U.S. Rep Peter DeFazio (D-Springfield) proved something in his
speech at Portland City Club today: he ain't Gov. Ted Kulongoski.
DeFazio, an 11-term veteran whom political insiders say is still mulling a 2010 run for the position Kulongoski will vacate after next year, eviscerated two of the Democratic governor's top environmental policy iniatives.
The answer to global warming, as DeFazio spent most of his time explaining, is not the "cap and trade" approach pending in Congress or that Kulongoski made one of his
top priorities this legislative session.
DeFazio says many carbon offsets are "phony" and likened the proposed market in which polluters and traders would exchange permits for emitting greenhouse gases to Wall Street's credit derivatives debacle. He brought along hard copies of a
report "Subprime Carbon" produced by the environmental group Friends of the Earth to buttress that point.

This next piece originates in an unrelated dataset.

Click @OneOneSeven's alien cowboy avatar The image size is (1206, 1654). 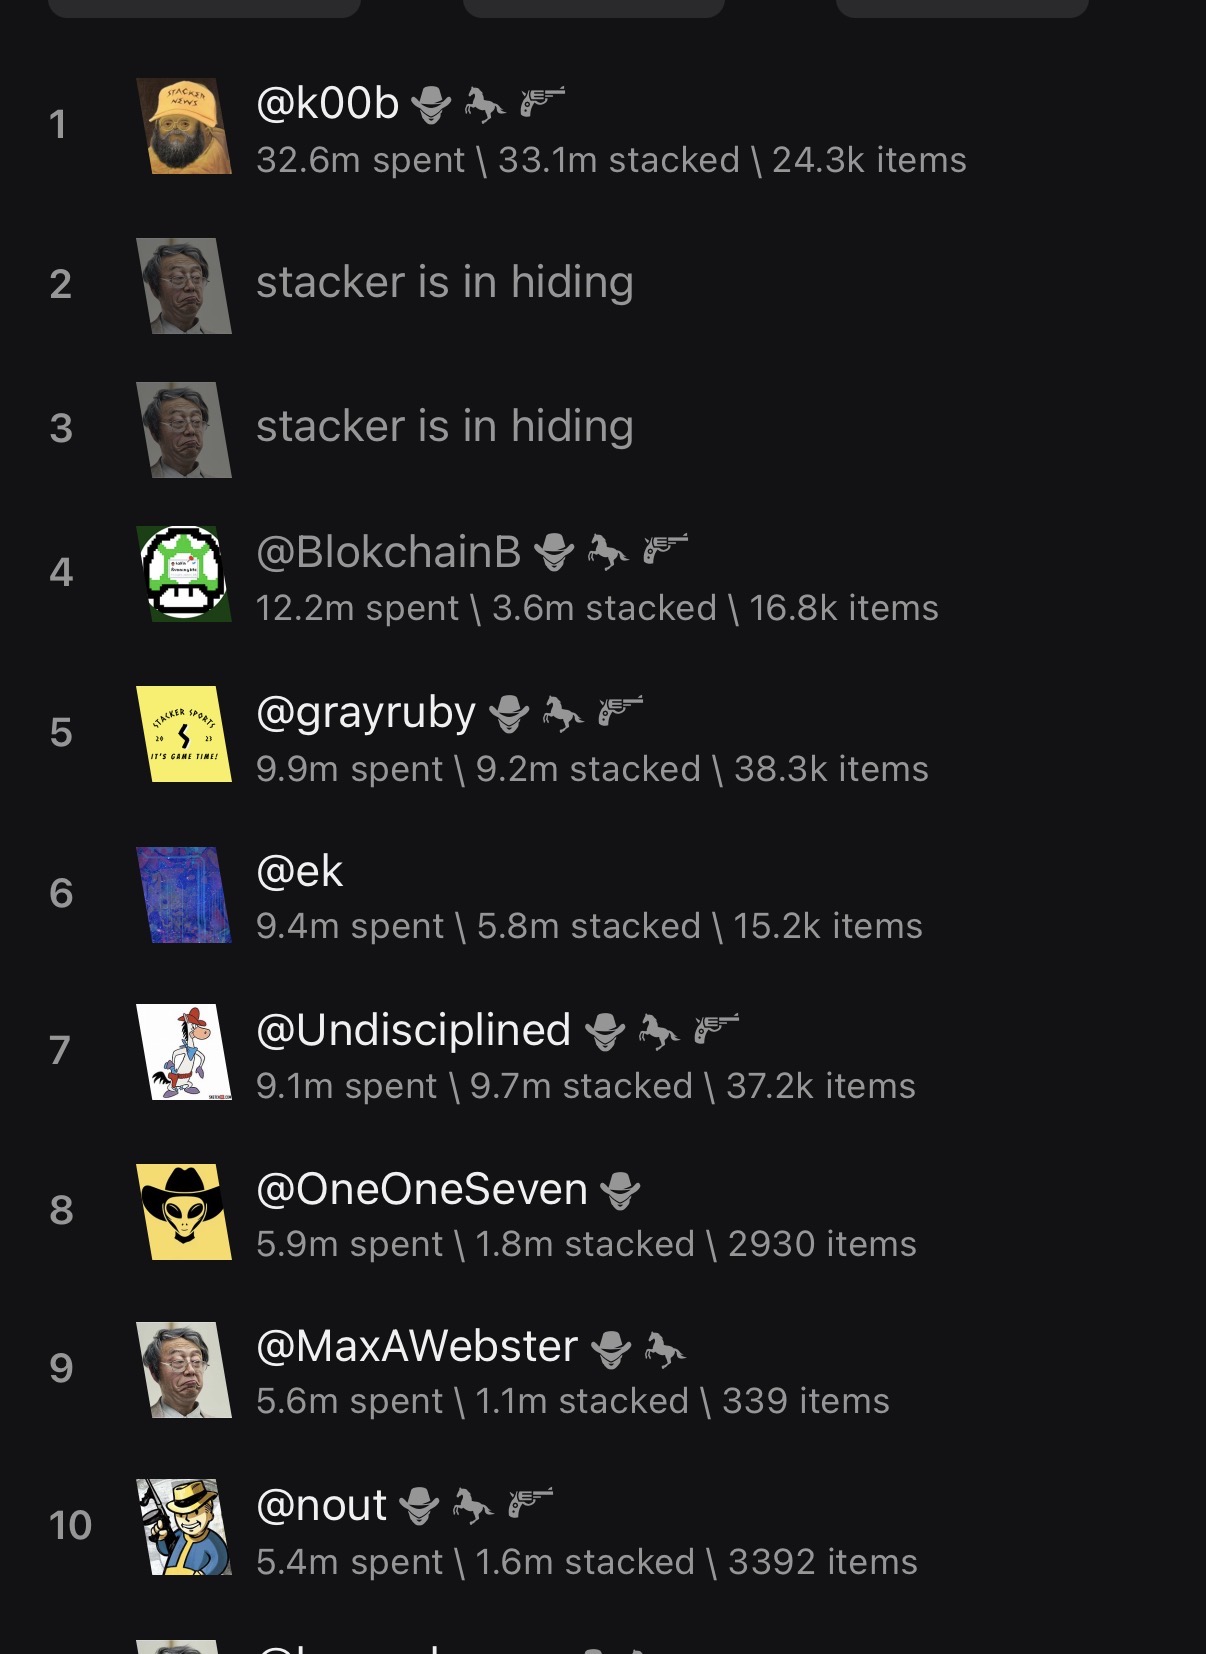tap(184, 1211)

"There's an unholy alliance of big business, some environmental groups and Wall Street," that want cap and trade, DeFazio says, comparing the alliance to the same group that pushed energy deregulation a little more than 10 years ago. He attributed much of the development of both concepts to the same bogeyman: Enron, the bankrupt energy giant that formerly owned Portland General Electric.

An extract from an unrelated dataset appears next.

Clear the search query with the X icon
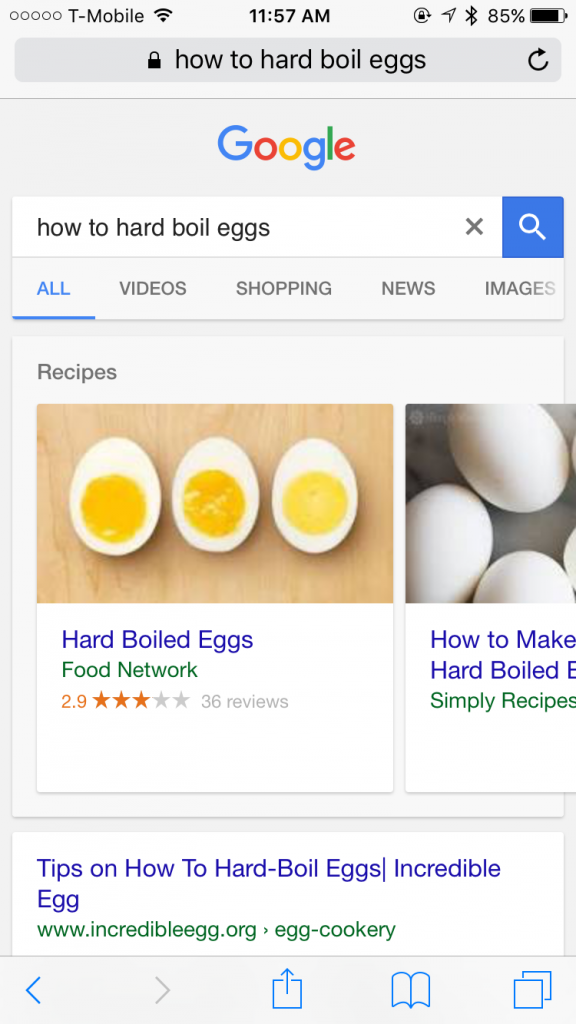Viewport: 576px width, 1024px height. click(x=474, y=227)
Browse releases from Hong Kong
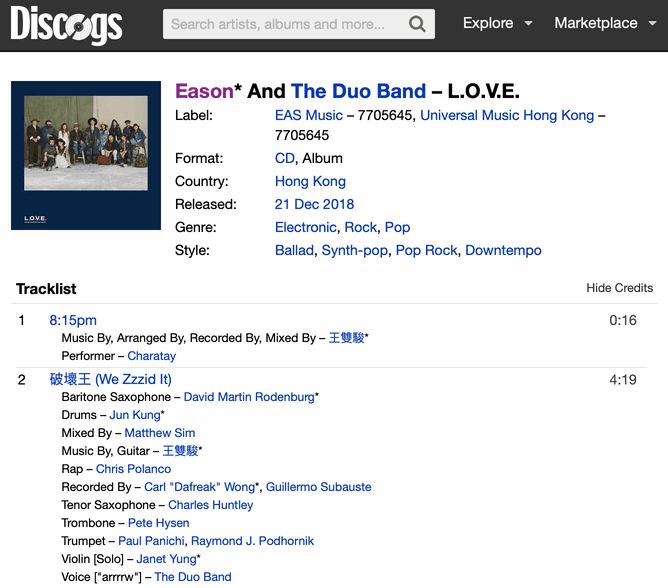668x588 pixels. tap(310, 181)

"Wall Street is excited about another thinly regulated market," he says.
DeFazio blasted pending cap-and-trade legislation, saying that since Western European nations adopted a similiar system, they've added $60 billion in costs but emissions have risen.
Instead of cap and trade, DeFazio favors using an approach that he says has been a big success: measuring emissions, placing caps on polluters and then fining them aggressively if they exceed limits. Such a system, DeFazio says, would mirror the 1972 Clean Water Act, which he termed one of the "biggest successes" in regulatory history.
Having thoroughly trashed a system favored not only by Kulongoski but that President Obama liked well enough to make a centerpiece of his first budget, DeFazio also took a passing swipe at the corn-based
fuel that both the feds and the Oregon have larded with rich subsidies.
"Ethanol is a loser," DeFazio says.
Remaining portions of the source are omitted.